**Stated task 1**
In the text on the Speak Freely gateway, what is the specially wound transformer needed for full duplex called?
**Stated task 2**
Decide whether each statement agrees with the text on the Speak Freely gateway, and support each yes or no with the deciding words of the text, quoted exactly. (a) The machine used for the gateway ran unattended. (b) Many Unix-like platforms restrict you to full duplex. (c) Hybrid couplers are internally very complex.
**Stated task 3**
Retype the part of the text on the Speak Freely gateway that opens with the words containing "(1) Because there" and closes with "making communication impossible.".

**Source**
-=-=-=-=-

I have done this.  I set up a Speak Freely to POTS gateway that allowed
somebody to connect to the machine over the Internet and make an outbound
call from the machine, which ran unattended.

This turns out to be a fairly difficult thing to do.
(1) Because there is no way to manage line turnaround from the remote
telephone, you must do everything the full-duplex way.

(2) To run unattended in an obvious way, you will probably want to base
your system on a Unix-like platform, BUT a lot of Unix-like platforms
restrict to you half-duplex.

(3) You cannot wire a sound card to the phone line in the obvious way and
expect to do full duplex.  Everything you drive onto the wire from the DAC
will feed back into the ADC real loud, making communication impossible.
To solve this, you will need a specially wound transformer called a
"hybrid coupler".  Internally, they are not all that complex, and they
show up in a variety of telephony equipment, but the kind of thing you
will want for this job is a bit of a rare item.  The best way to do this
is to talk to find your friendly amateur radio operator and ask how to get
a phone patch.  You will still need to know how to wire up small
amplifiers and resistor networks to handle the impedance transformations.

-=-=-=-=-

**Source excerpt**
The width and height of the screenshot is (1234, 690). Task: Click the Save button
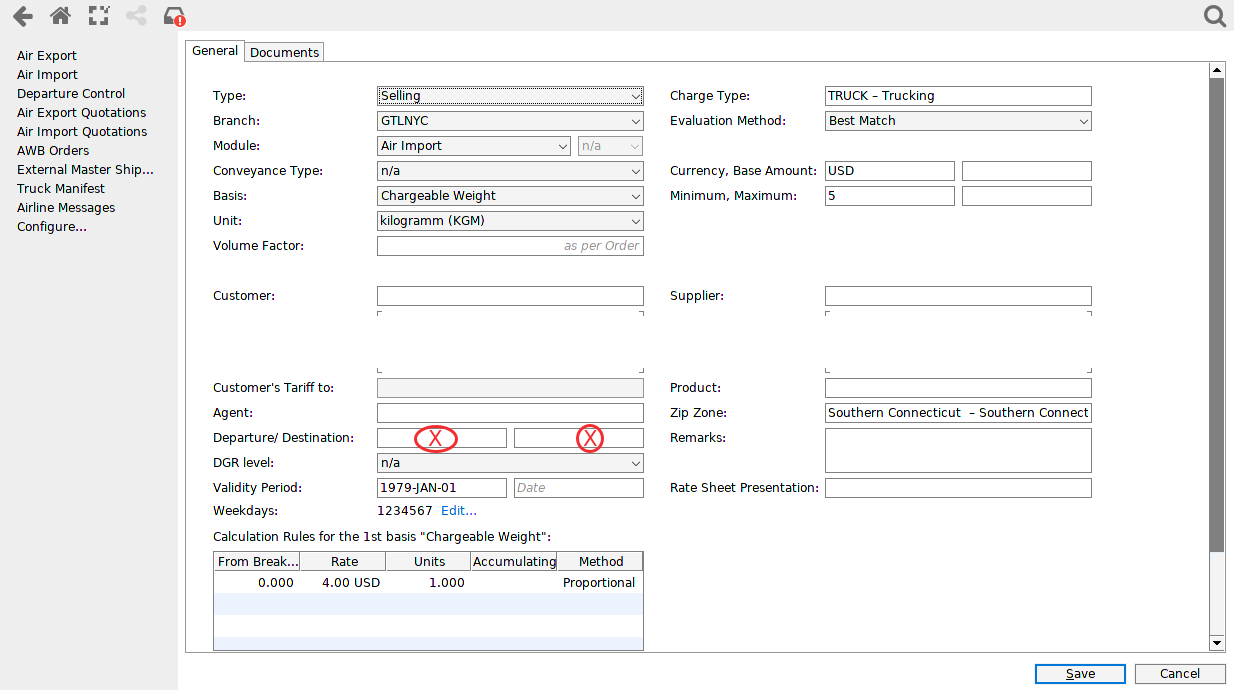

-=-=-=-=-

**Complete response 1**
A "hybrid coupler".

**Complete response 2**
(a) Yes: "which ran unattended."
(b) No: "a lot of Unix-like platforms restrict to you half-duplex."
(c) No: "Internally, they are not all that complex"

**Complete response 3**
(1) Because there is no way to manage line turnaround from the remote
telephone, you must do everything the full-duplex way.

(2) To run unattended in an obvious way, you will probably want to base
your system on a Unix-like platform, BUT a lot of Unix-like platforms
restrict to you half-duplex.

(3) You cannot wire a sound card to the phone line in the obvious way and
expect to do full duplex.  Everything you drive onto the wire from the DAC
will feed back into the ADC real loud, making communication impossible.